= Robert Gray (Scottish politician) =

Scottish politician and stonemason

Robert Gray (1895 – 12 April 1975), often known as Bertie Gray, was a Scottish nationalist politician.

Gray worked as a stonemason and in 1928 was a founding member of the National Party of Scotland. In 1929, he made two copies of the Stone of Scone, a coronation stone originally used by Scottish monarchs, but taken by Edward I of England to Westminster Abbey in 1296.

Gray stood unsuccessfully for the National Party at the 1932 Dunbartonshire by-election, then, when it merged into the Scottish National Party (SNP) in 1934, became the Assistant Secretary of the new party. He stood for the SNP in Dunbartonshire at the 1935 general election and a 1936 by-election in the seat, although he received less than 10% of the vote on each occasion. Disillusioned with the SNP, Gray joined the Progressives, an anti-Labour coalition, and in 1947 was elected to Glasgow Corporation, (see Glasgow City Council), representing Blythswood.
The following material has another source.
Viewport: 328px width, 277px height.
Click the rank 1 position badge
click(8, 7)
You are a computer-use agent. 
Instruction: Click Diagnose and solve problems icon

Gray retained his nationalist beliefs. In 1950, the Stone of Scone was removed from Westminster Abbey by Scottish nationalist activists. It was damaged in the process and John MacCormick, who had been involved in the plot, delivered it to Gray's stonemasonry business, where he arranged for his head stonemason to repair it. The following year, Gray and Ian Hamilton left the stone at Arbroath Abbey to be returned. Gray later refused to confirm whether this was the genuine stone, claiming that he had hidden a note in a brass tube inside the real stone, and that the text of this would be revealed to his wife, Marion, as part of his will.

From 1949 until 1972, Gray was a governor of the Glasgow School of Art, a member of the court of the University of Glasgow, and, in the 1950s, was a member of the committee of the Scottish Covenant Association. In 1974, Margo MacDonald persuaded him to rejoin the SNP, but he died the following year. Following his death, Marion claimed that he had not confirmed whether the Stone of Destiny was genuine, and that she was happy for the secret to die with him. However, Warwick Rodwell argues that a copy made by Gray would not have fooled experts, and that the claims of a forgery did not appear until the 1970s, making the story unlikely.